- **Exercise requirements**:
Lines containing the word "tile" are the ones to copy from the records below.

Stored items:
>>>

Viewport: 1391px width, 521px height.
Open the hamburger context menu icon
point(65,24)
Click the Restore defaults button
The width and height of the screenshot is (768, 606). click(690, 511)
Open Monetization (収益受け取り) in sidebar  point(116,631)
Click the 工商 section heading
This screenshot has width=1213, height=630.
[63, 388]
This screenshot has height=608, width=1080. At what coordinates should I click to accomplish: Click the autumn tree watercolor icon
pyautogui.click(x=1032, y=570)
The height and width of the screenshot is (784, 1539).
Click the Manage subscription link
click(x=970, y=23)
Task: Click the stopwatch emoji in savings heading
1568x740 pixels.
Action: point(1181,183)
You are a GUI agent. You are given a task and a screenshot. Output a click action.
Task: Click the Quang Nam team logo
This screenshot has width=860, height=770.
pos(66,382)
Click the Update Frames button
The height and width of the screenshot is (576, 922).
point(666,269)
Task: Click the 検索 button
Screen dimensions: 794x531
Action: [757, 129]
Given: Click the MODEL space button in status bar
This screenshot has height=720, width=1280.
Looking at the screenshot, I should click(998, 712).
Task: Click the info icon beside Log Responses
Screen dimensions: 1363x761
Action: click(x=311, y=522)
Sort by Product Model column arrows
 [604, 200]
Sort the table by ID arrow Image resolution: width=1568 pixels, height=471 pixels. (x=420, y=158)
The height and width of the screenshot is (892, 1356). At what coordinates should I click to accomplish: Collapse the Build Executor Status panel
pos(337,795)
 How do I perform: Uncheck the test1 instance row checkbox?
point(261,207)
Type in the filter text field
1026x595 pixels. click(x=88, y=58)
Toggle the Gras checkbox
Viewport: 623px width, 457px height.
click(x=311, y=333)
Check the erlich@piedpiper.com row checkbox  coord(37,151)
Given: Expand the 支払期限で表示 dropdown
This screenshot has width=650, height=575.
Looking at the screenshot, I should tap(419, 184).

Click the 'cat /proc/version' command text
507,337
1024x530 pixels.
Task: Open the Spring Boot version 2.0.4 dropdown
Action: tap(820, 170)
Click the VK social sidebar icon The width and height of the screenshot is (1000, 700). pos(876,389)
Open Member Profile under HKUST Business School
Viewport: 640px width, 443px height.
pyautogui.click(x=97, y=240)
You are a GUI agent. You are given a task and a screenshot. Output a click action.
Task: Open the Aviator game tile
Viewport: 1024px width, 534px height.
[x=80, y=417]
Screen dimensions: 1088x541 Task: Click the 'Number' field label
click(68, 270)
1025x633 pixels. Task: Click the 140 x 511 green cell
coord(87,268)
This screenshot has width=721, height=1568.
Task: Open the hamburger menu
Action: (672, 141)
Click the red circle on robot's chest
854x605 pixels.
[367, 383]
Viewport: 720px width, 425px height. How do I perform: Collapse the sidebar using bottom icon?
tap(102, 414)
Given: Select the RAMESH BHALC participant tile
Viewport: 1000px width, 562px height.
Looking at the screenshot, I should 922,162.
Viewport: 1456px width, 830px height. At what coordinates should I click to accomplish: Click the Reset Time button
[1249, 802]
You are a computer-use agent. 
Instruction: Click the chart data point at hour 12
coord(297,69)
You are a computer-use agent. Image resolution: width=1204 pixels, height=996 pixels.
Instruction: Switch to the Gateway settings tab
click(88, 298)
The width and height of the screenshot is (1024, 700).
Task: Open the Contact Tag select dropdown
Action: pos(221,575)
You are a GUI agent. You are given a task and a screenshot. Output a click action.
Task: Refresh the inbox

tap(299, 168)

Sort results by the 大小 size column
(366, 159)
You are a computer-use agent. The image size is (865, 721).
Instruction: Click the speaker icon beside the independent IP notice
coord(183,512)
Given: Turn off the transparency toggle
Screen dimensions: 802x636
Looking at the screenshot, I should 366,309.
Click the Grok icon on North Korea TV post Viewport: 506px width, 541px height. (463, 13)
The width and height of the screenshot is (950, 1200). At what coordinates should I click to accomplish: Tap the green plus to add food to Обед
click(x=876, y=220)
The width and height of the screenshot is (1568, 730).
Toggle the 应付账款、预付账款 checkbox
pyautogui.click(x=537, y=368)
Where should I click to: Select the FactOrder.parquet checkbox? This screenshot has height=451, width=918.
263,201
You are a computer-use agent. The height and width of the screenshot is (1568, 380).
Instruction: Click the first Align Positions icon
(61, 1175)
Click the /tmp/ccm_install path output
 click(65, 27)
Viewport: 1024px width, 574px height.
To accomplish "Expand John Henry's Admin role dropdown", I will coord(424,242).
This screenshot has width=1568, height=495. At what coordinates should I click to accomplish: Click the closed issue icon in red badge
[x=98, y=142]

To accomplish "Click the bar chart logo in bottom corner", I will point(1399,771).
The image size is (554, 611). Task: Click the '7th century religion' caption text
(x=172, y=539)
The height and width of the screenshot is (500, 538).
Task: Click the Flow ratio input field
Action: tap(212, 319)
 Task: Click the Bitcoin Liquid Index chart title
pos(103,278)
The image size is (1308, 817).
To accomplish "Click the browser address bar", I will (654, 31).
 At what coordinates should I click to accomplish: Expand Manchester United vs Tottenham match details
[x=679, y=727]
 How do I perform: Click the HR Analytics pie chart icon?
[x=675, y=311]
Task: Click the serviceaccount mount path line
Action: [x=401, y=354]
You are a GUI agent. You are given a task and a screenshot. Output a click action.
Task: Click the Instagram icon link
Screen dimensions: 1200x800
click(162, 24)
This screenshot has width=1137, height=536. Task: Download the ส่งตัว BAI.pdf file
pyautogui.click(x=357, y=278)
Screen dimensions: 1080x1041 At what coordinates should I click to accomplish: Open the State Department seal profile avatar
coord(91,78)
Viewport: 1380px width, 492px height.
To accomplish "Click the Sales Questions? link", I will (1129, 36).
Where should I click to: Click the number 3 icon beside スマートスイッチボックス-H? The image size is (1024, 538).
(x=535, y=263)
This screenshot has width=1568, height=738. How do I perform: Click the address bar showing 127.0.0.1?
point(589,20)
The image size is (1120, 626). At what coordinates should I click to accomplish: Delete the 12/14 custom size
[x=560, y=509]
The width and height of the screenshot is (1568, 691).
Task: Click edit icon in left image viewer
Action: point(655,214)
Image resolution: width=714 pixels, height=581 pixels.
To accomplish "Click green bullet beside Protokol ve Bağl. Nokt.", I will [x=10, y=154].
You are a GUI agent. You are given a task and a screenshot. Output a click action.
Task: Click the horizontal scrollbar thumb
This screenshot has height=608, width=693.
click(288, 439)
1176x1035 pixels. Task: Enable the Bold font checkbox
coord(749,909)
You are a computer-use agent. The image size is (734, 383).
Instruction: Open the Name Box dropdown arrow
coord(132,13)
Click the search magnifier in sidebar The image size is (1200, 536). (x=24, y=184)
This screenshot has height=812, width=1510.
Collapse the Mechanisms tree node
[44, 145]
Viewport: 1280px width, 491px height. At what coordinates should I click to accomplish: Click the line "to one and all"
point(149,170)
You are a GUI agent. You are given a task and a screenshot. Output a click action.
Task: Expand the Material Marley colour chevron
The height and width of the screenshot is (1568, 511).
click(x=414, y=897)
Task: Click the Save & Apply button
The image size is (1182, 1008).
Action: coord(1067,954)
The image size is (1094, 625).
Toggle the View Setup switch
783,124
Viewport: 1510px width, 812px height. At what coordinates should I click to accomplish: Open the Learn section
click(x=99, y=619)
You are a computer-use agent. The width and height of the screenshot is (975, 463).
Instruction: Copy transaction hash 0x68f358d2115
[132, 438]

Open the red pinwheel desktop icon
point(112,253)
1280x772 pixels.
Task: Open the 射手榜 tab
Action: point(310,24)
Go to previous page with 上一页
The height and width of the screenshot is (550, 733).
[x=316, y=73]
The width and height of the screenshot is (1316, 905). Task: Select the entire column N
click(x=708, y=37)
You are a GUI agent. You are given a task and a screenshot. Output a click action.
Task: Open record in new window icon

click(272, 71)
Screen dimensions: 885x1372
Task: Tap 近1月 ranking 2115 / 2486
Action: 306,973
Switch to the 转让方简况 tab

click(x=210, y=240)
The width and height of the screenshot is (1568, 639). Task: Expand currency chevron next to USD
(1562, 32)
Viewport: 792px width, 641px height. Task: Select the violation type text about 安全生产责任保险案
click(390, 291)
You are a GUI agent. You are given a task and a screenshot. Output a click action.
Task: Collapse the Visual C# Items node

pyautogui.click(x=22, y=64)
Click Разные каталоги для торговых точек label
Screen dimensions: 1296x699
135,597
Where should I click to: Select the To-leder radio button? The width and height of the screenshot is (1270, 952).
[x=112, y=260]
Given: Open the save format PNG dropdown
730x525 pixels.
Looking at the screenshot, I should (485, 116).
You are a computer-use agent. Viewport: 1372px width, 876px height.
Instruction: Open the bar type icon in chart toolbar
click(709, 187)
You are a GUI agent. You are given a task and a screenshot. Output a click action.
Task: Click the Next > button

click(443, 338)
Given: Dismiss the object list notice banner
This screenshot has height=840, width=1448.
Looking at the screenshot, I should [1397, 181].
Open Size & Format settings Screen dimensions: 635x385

<<<

- **Answer box**:
Task: Open the Aviator game tile
Given: Select the RAMESH BHALC participant tile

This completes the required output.